Start of DOCUMENT SEGMENT

Acquisition & Manipulation
| # | Check | Result | Detail |
|---|---|---|---|
| E1 | Serial Acquirer FCF | :warning: | FCF after acquisitions negative 2/3 years |
| E2 | Goodwill Surge | :white_check_mark: | Goodwill -4% YoY |
| F1 | Beneish M-Score | :white_check_mark: | -2.36 (clean) |
Key Risks from the 10-K
1. Product Warranty and Recall — $13.6B Liability
Ernst & Young flagged warranty and recall campaign liabilities of $13.6B as a critical audit matter, noting "a high degree of subjectivity in evaluating management's estimates due to the size, uncertainties, and potential volatility." Management's estimates consider "historical claims experience, including the nature, frequency, and average cost of claims of each vehicle line or each model year." A single large recall can swing this liability by billions.
2. EV Transition Losses and Tariff Capitalization
Like Ford, GM is writing down EV inventory ($1.7B in allowances) and faces ongoing EV transition costs. The filing explicitly states "tariffs, less available offsets and deductions, are capitalized into the cost of inventories as incurred" — meaning tariff costs are being embedded in balance sheet inventory values and will flow through COGS as vehicles are sold.
3. Cruise Autonomous Driving
The filing notes "operating cash flows for Cruise to be insignificant" — a significant admission for a division that has consumed billions in cumulative investment. The uncertain commercial future of autonomous driving technology represents embedded optionality risk.
4. GM Financial Concentration
GM Financial's $131B+ in total liabilities create systemic risk. Finance receivable purchases of $36.7B annually and leased vehicle investments create exposure to consumer credit quality, residual values, and interest rate changes.
Summary
Grade: F. Structural balance sheet stress from captive finance, margin collapse from EV transition.

End of DOCUMENT SEGMENT
Start of INFORMATION PROVIDED

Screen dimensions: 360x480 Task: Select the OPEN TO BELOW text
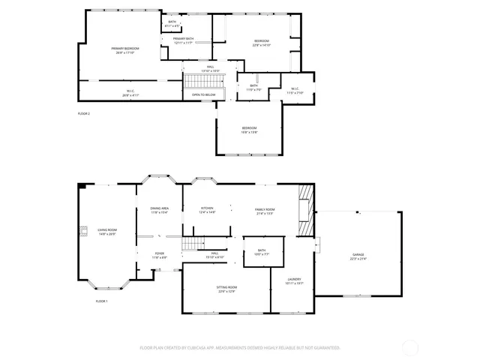(204, 94)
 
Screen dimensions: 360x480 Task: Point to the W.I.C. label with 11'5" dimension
(296, 90)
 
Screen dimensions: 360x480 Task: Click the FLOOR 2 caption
(84, 113)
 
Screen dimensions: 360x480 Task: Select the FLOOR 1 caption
(101, 301)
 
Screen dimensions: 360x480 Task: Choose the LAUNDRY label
(294, 280)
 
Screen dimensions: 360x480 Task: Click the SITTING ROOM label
(227, 290)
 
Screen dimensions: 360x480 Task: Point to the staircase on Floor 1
(194, 243)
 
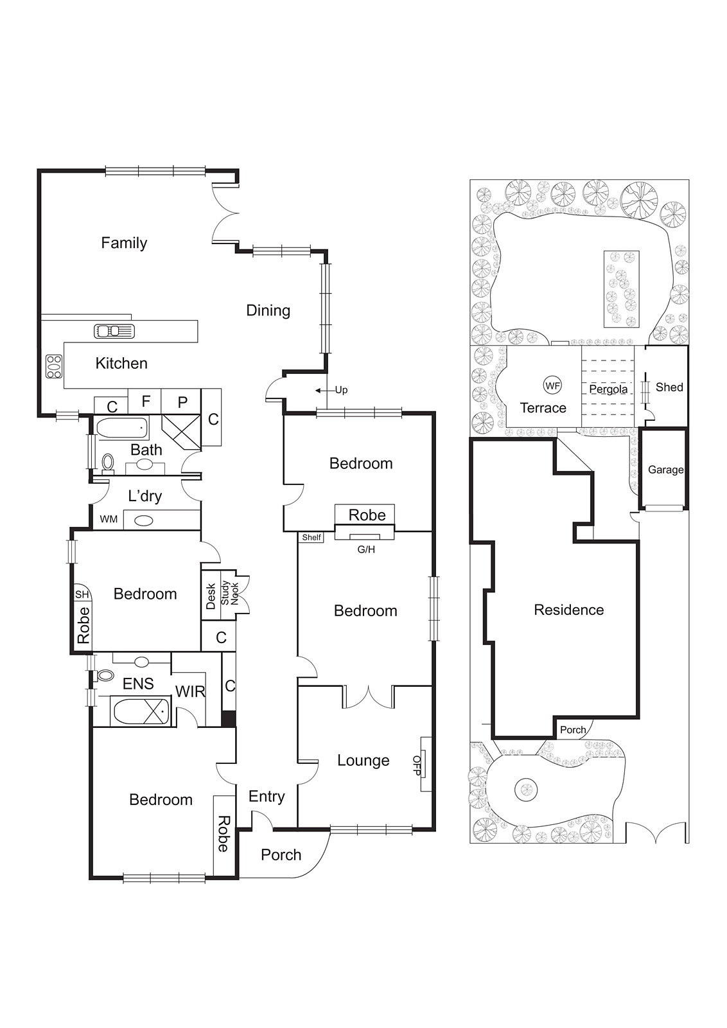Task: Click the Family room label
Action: point(124,243)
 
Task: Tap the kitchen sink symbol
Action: point(115,331)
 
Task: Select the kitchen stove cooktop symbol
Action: point(53,366)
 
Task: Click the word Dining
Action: point(268,310)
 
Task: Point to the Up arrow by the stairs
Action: point(320,390)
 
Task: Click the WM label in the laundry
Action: point(109,519)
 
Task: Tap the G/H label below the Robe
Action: point(366,549)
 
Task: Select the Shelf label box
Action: point(311,537)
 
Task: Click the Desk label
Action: point(211,596)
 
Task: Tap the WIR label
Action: point(190,692)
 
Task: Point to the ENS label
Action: point(138,684)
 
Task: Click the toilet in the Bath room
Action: point(108,461)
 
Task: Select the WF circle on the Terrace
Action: point(552,386)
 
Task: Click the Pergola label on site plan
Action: point(608,389)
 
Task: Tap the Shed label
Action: point(669,387)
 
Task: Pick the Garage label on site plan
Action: point(665,470)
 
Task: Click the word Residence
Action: point(568,610)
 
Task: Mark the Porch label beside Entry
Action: point(281,855)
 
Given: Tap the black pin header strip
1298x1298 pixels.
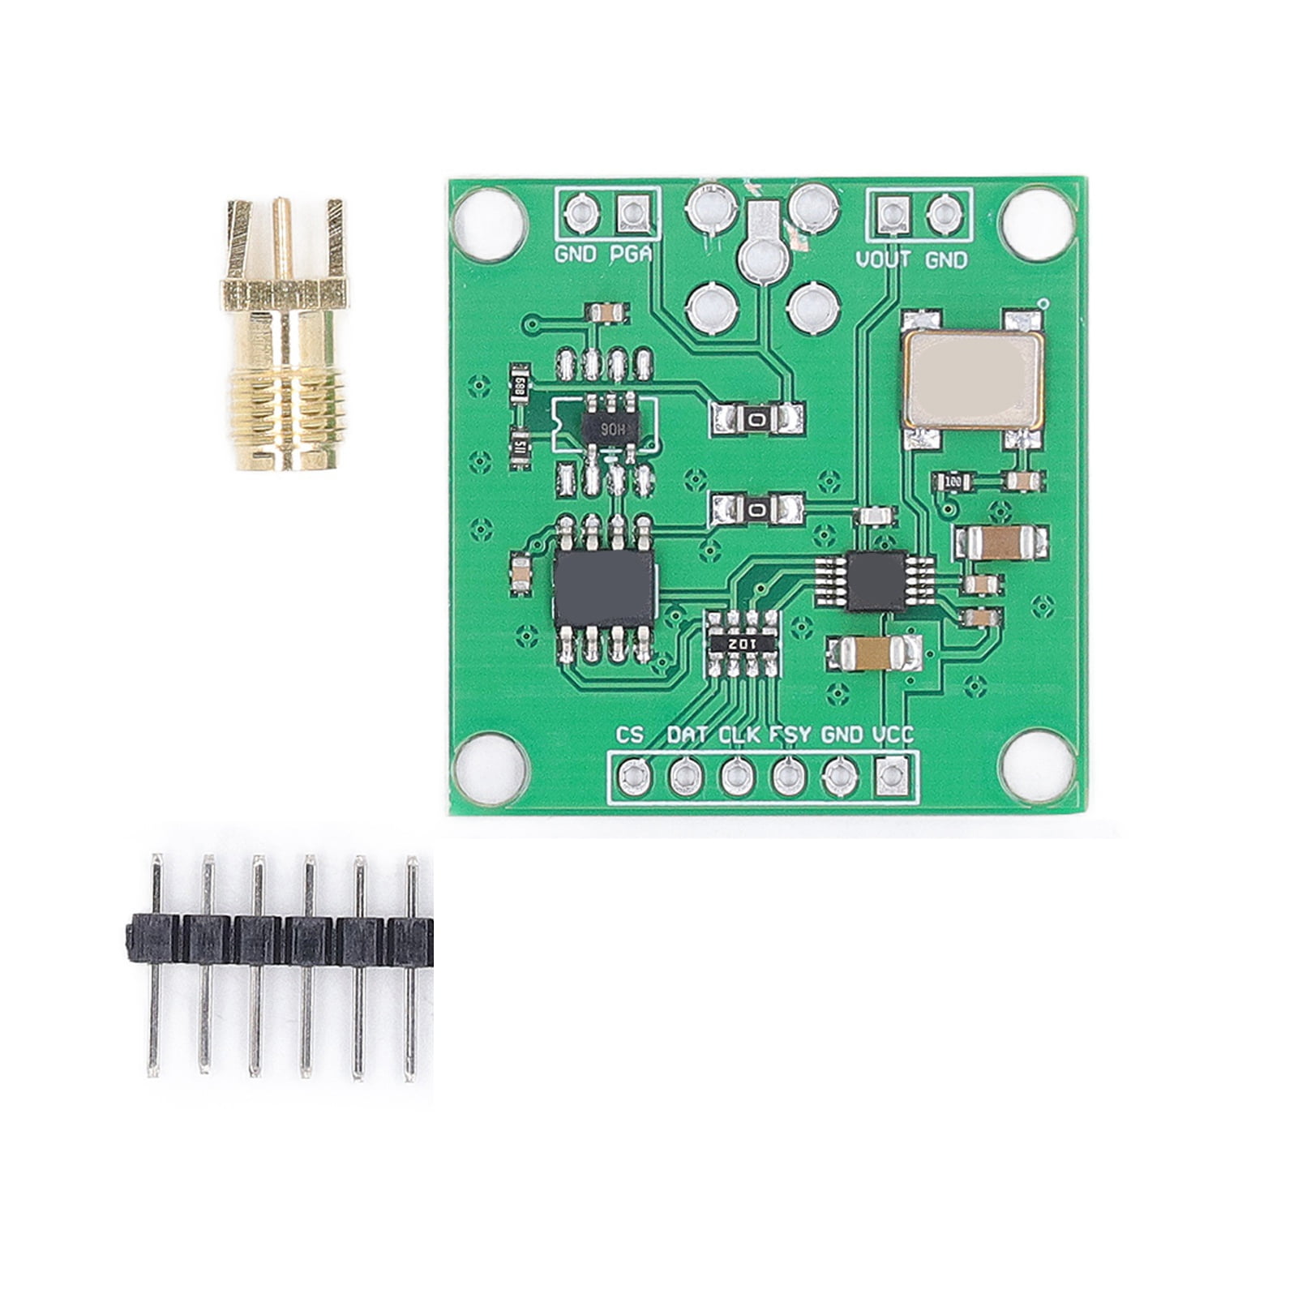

End of INFORMATION PROVIDED

AIM A: In the GM risk analysis, condense the paragraph beginning "Ernst & Young flagged warranty and recall" into a short bulleted list that keeps its main facts.
AIM B: According to the GM risk analysis, how much has GM recorded in allowances for writing down EV inventory?
AIM C: Write a continuation of the GM risk analysis that picks up after its final sentence.
These records were drawn from a separate source and are unrelated to the text.

EXERCISE ANSWER A:
- Ernst & Young named GM's $13.6B in warranty and recall campaign liabilities a critical audit matter.
- The auditor cited high subjectivity in management's estimates because of their size, uncertainties, and potential volatility.
- Management bases the estimates on historical claims experience: the nature, frequency, and average cost of claims for each vehicle line or model year.
- One large recall could move this liability by billions.

EXERCISE ANSWER B: GM has recorded $1.7B in allowances for its EV inventory.

EXERCISE ANSWER C:
GM's core automotive business generates substantial operating cash flow ($26.9B), and revenue quality checks are all clean. The M-Score of -2.36 passes, inventory management is disciplined, and goodwill is minimal. But two red flags — persistent negative free cash flow and 21% cash-to-debt coverage — combined with four watch items (margin collapse, leverage, SG&A ratio, acquisition FCF) push the grade to F.
The $13.6B warranty liability, $1.7B in EV inventory write-downs, and the tariff capitalization practice all deserve ongoing monitoring. The Z-Score of 1.34 in the grey zone confirms the balance sheet is stressed but not yet in distress — the distinction between Ford's 0.35 and GM's 1.34 is meaningful.
For investors, the key question is whether the 6.3% gross margin is cyclically depressed or structurally broken. If margins recover to the 11-13% historical range, the cash flow generation supports the balance sheet. If they don't, the $131B debt structure becomes unsustainable.
**Disclaimer**: This report is based on General Motors' FY2025 10-K filed with SEC EDGAR on January 27, 2026. This is NOT investment advice.
Data: SEC EDGAR 10-K + Yahoo Finance
Auditor: Ernst & Young LLP (Unqualified opinion, 2 critical audit matters — warranty/recall, impairments)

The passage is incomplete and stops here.